══ GIVEN RECORDS

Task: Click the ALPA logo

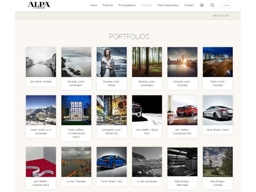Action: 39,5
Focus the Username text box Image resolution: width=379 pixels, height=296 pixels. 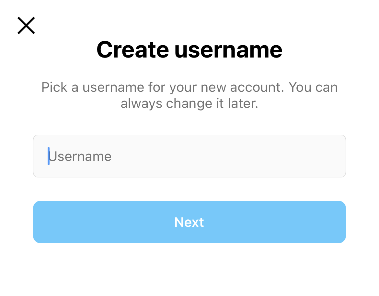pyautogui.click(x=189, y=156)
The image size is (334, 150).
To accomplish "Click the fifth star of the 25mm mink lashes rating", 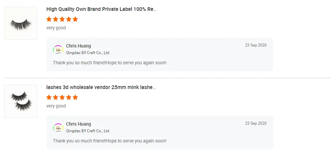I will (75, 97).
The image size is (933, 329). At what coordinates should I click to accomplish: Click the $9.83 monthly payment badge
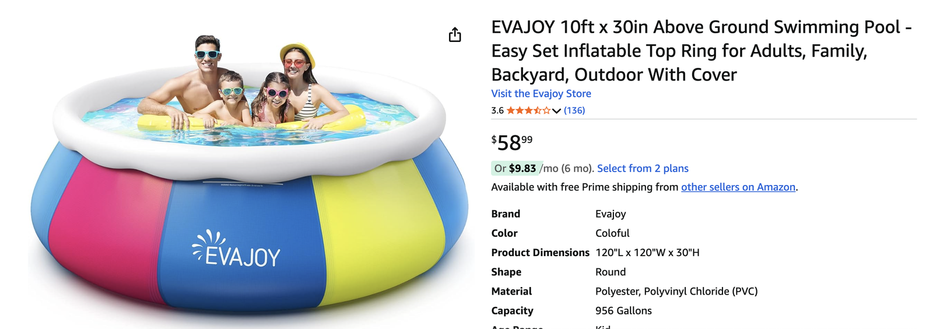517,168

════
══ GIVEN RECORDS

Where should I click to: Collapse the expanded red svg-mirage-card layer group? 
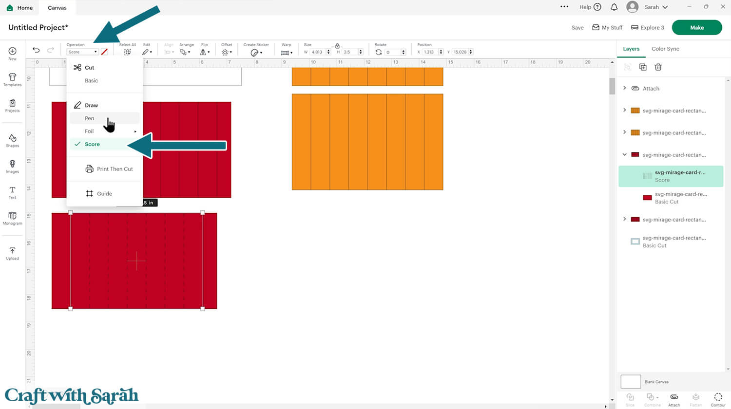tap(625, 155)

════
══ GIVEN RECORDS

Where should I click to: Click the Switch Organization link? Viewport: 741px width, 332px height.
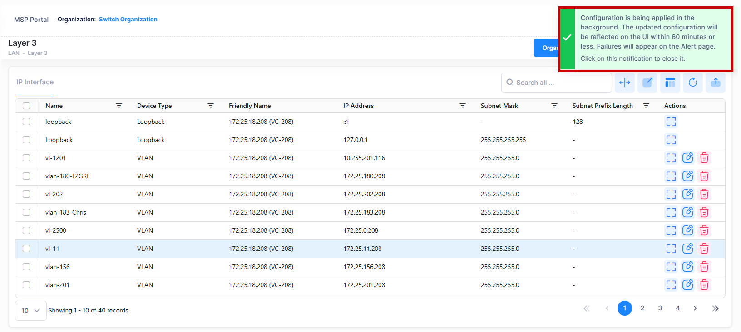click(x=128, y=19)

════

*THE PROBLEM*
Rewrite the stretch from "Where should I click to: Collapse" through "tap(625, 155)" with "layer group" replaced by "layer set" and nothing else changed. Leave the pictures out of your answer.

*COMPLETED TASK*
Where should I click to: Collapse the expanded red svg-mirage-card layer set? 
tap(625, 155)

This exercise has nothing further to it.